Y De la Cruz, poco hecho aún a la vida militar, le preguntó
que por qué no iba él. Y el cabo le dijo que él no iba porque era
cabo y que no le tocara más los cojones si no se lo follaba
vivo. Ante tan convincentes argumentos, De la Cruz hizo una
ronda por todos los puestos de guardia, y en todos obtuvo la misma
información: todos los centinelas habían oído el grito,
ninguno de ellos había gritado y todos le preguntaron
cuánto faltaba para el relevo. Con estas novedades, nuestro
héroe regresó a dar novedades al cuerpo de guardia, en donde
por cierto no se había presentado ningún
oficial. No era extraño, ya que oficiales y suboficiales
desaparecían del campamento después de pasar
retreta y regresaban entrada la madrugada. Iban a
inspeccionar el género que ofertaban las tabernas de los pueblos de los alrededores,
hecho que pone de manifiesto la dureza de la vida del militar
profesional, separado de su familia por necesidades
del servicio.
De la
Cruz dio novedades al cabo, el cual decidió no investigar
personalmente el asunto, confiando en que nadie más
volviera a gritar. Por la mañana, De la Cruz me confesó
sus sospechas:
-
Seguro que fue Velasco.
Cada
día que pasaba estaba más hecho polvo. Y cada día retiraba
la palabra a alguien. Terminó las maniobras sin hablarse con
nadie. A todos los que estábamos allí la mili nos sentaba como una
patada en los cojones. A Velasco la mili le sentó como dos patadas
en cada cojón.
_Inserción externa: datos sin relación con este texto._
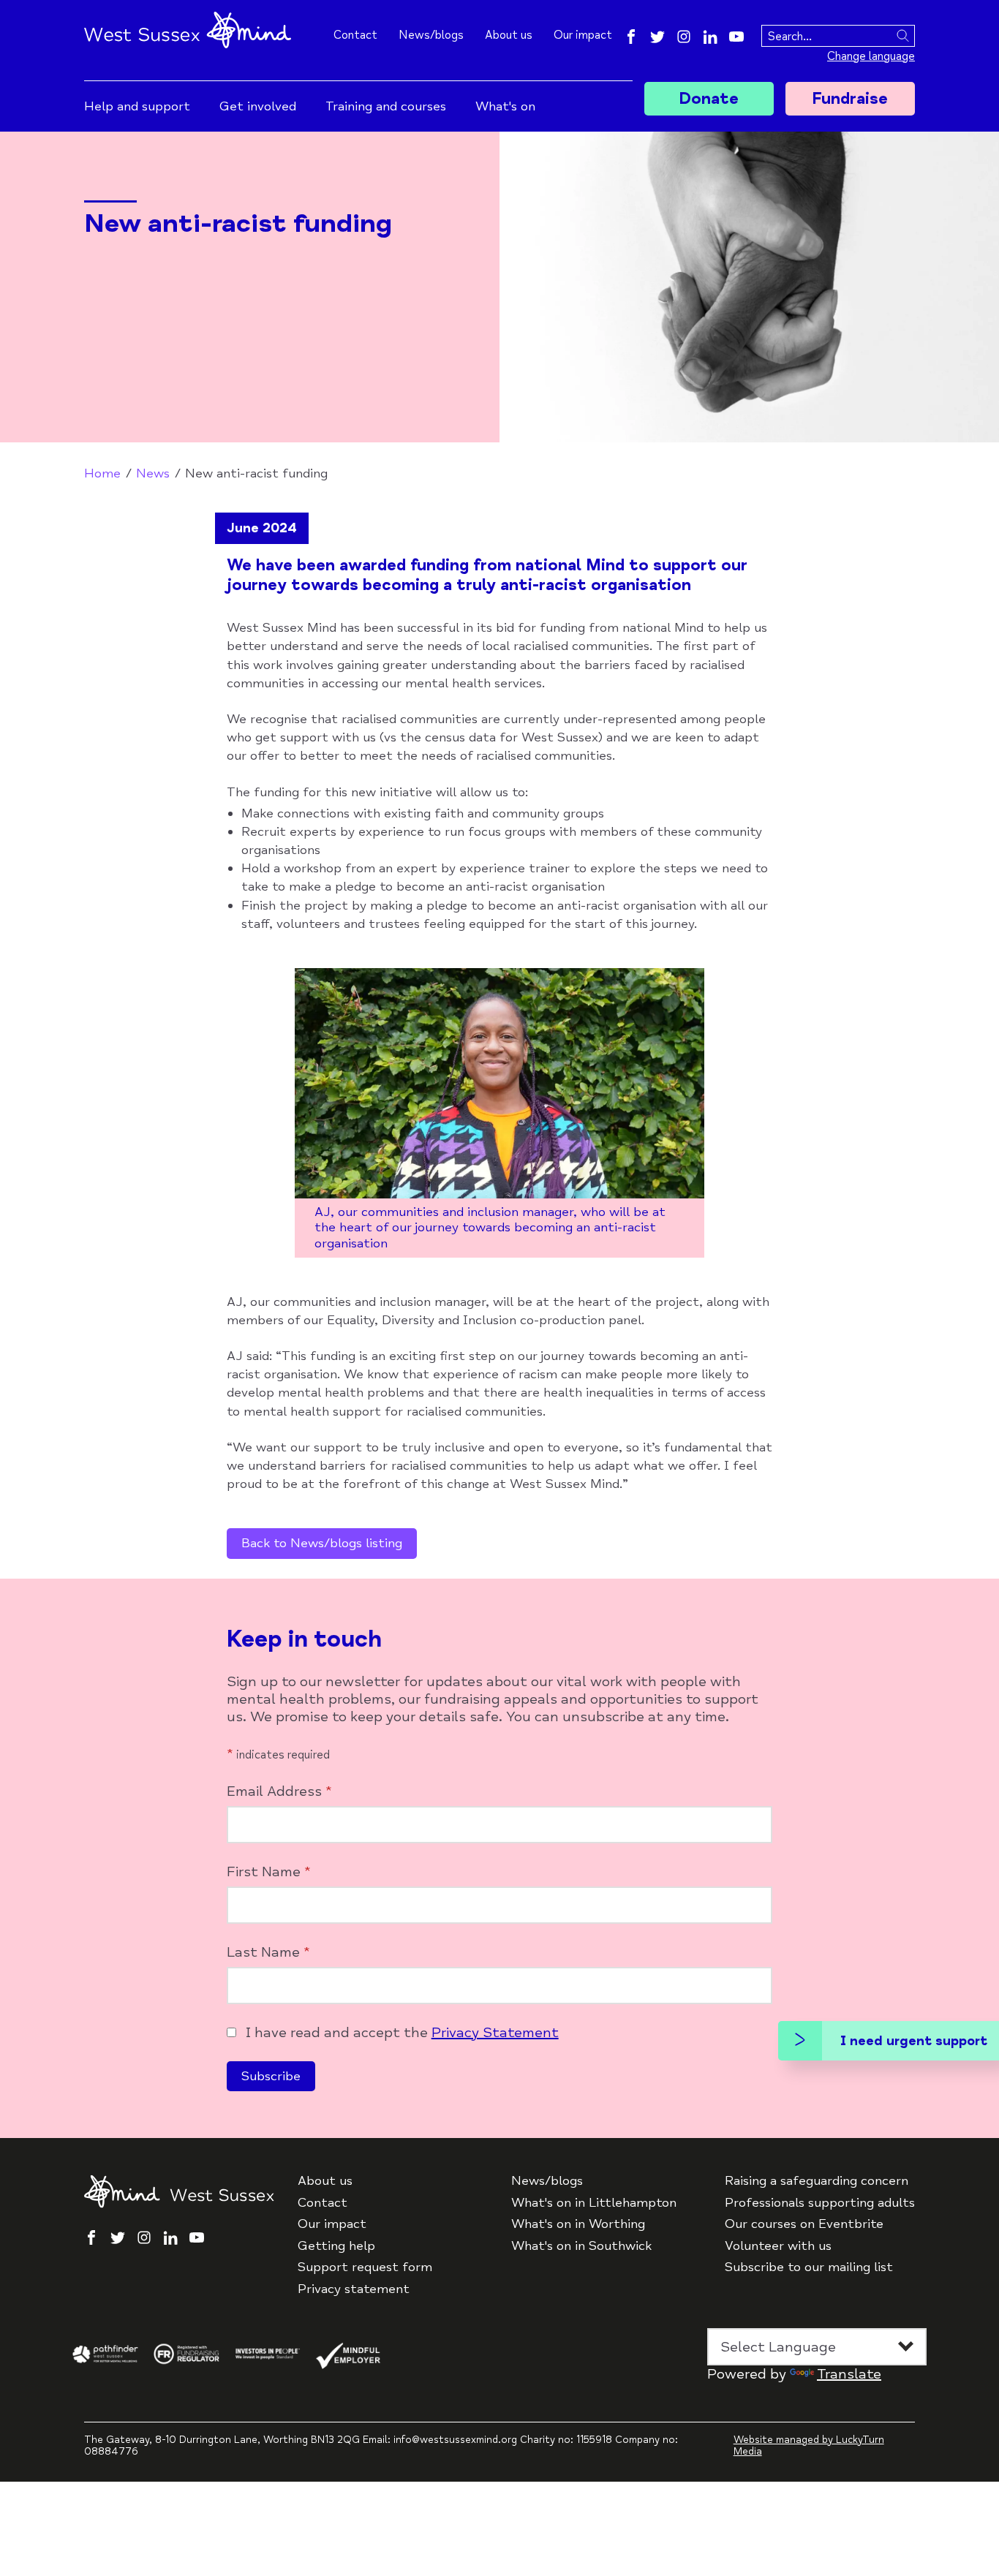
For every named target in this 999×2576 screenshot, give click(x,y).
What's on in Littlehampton (593, 2202)
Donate (709, 98)
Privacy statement (354, 2289)
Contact (355, 35)
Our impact (583, 35)
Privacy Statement (495, 2032)
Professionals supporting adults (820, 2202)
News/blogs (431, 35)
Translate (849, 2374)
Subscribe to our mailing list (809, 2267)
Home (102, 473)
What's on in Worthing (578, 2224)
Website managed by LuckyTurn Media (809, 2445)
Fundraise (850, 98)
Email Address (279, 1791)
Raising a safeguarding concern (816, 2180)
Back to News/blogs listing (321, 1543)
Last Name (268, 1952)
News (153, 473)
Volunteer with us (778, 2246)
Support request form (365, 2267)
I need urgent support (913, 2041)
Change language (871, 56)
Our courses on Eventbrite (804, 2224)
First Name (269, 1872)
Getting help (336, 2246)
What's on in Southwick (581, 2246)
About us (508, 35)
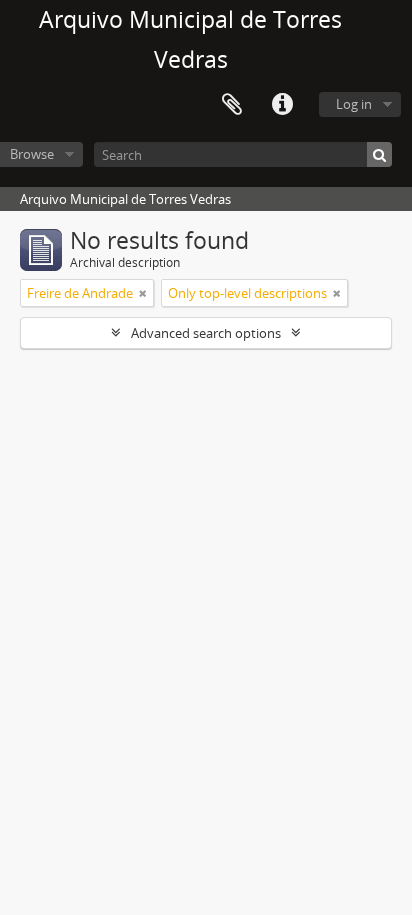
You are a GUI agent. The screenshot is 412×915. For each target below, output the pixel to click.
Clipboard (232, 105)
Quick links (282, 105)
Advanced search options (206, 333)
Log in (354, 104)
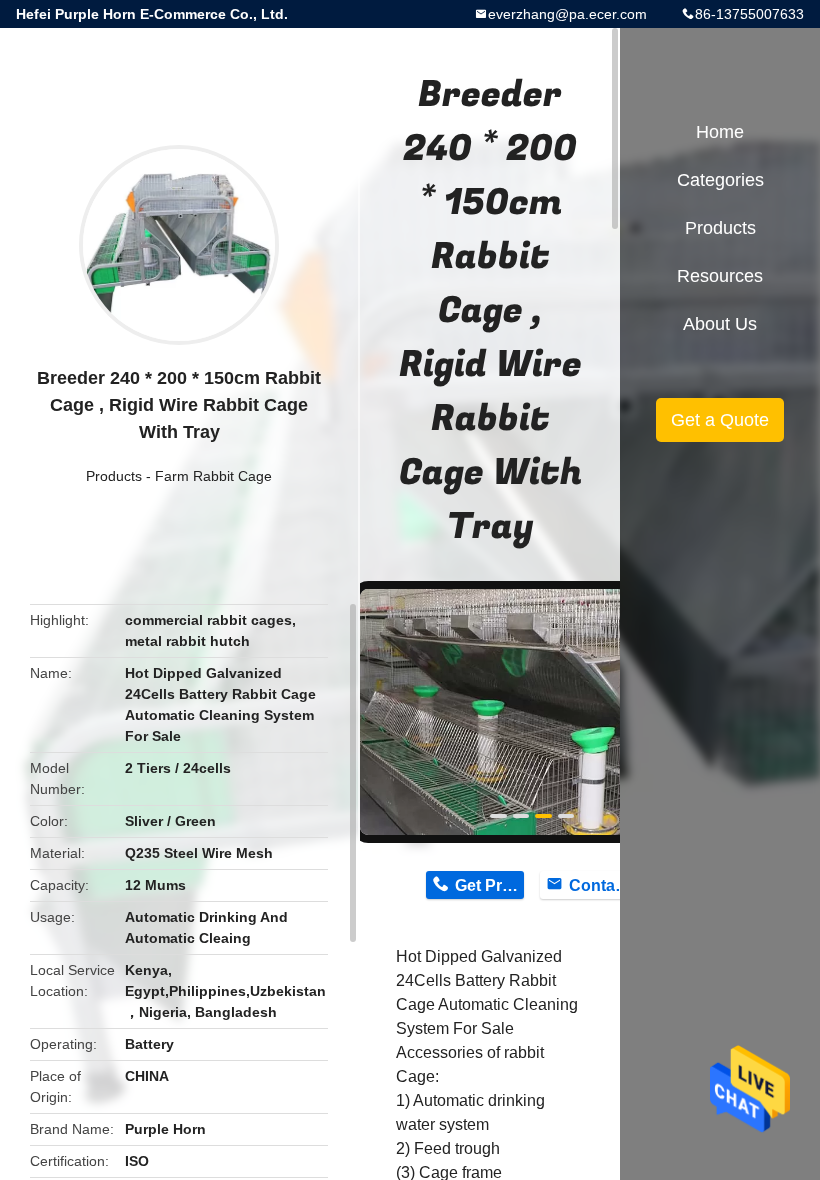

No había tenido suerte en la elección de
compañeros de tienda, ya lo dijimos antes. El alcohólico Pretel
era un pelma de mucho cuidado que se pasaba el día gorreando y
bebiendo. Al llegar la noche, su grado de intoxicación etílica era
considerable. Y luego estaba Martínez el facha, un
admirador de Blas Piñar, bajito y dominante. Su
opinión debía ser ley para los demás, y para él España era
Madríz.
Con
semejante compañía, no me extraña que Velasco se deprimiera.
Al
tercer día de maniobras -seguíamos en Aspariegos, sin dividirnos
aún en forma de tenaza para caer sobre los tontos de los rojos- se
presentó por allí el general de la brigada, que se cabreó como
una mona al ver las tiendas de los Jefes y Oficiales. Tiendas de
camping grandes, amplias, con camas auténticas. Todos los
jefazos se habían llevado sus camitas, sus mantitas y sus
colchitas. El general ordenó que las desmontaran, se
guardaran en camiones y fuesen sustituidas por catres de campaña
reglamentarios.
Durante
toda la mañana el trasiego de somieres, colchones y colchas
desde las tiendas a los camiones fue la principal actividad
castrense en el campamento. Fue una suerte que el enemigo no nos
observara, pues se habría formado una imagen bastante rara de
nosotros. Por la noche se produjo el trasiego contrario, pues el
general ya se había ido, así que los catres fueron recogidos
y se montaron de nuevo las camas en las tiendas de
oficiales y jefes. El comentario de la tropa era
unánime.
-
Qué morro, tío.
-
Es que se lo pisan.
-
Sí, pero ¿tú qué harías?
-
¡Coño, lo mismo que han hecho ellos!
Aquella
noche llovió bastante e hizo mucho viento. La tienda del cuerpo de
guardia y la de los cabos primeros, unas tiendas cónicas, moras, sin
suelo, volaron. La tienda de Velasco, el alcohólico Pretel y Martínez el
facha se cayó. Salieron los tres a intentar
enderezarla. Entre todos los ruidos de aquella agitada
noche sobresalían los juramentos de Velasco, echándole
la bronca a Pretel, que con el pedal que llevaba no se enteraba de
nada. Martínez, tal vez rememorando el asedio rojo a Santa
María de la Cabeza, dirigía la operación con escaso éxito,
todo hay que decirlo.
Por
la mañana me encontraba junto a nuestra tienda, que había resistido
heroicamente los embates del vendaval. Se me acercó un comandante
canijo y esmirriado, que me preguntó cómo habíamos
pasado la noche. Saludéle militarmente y contestéle que
bien.
-
¿Es cómoda la tienda?
-
Sí, mi comandante.
-
Debe ser agradable estar ahí dentro oyendo caer la lluvia,
¿verdad?
Fue
una suerte para el comandante que quien estuviera junto a la tienda
fuese yo y no Velasco.
-
Sí, mi comandante -le contenté, mientras pensaba que más cómodo
has estado tú en tu camita, so mamón. El comandante en cuestión
resultó ser el comandante San Juan, también compañero de
promoción del Rey. Qué bien.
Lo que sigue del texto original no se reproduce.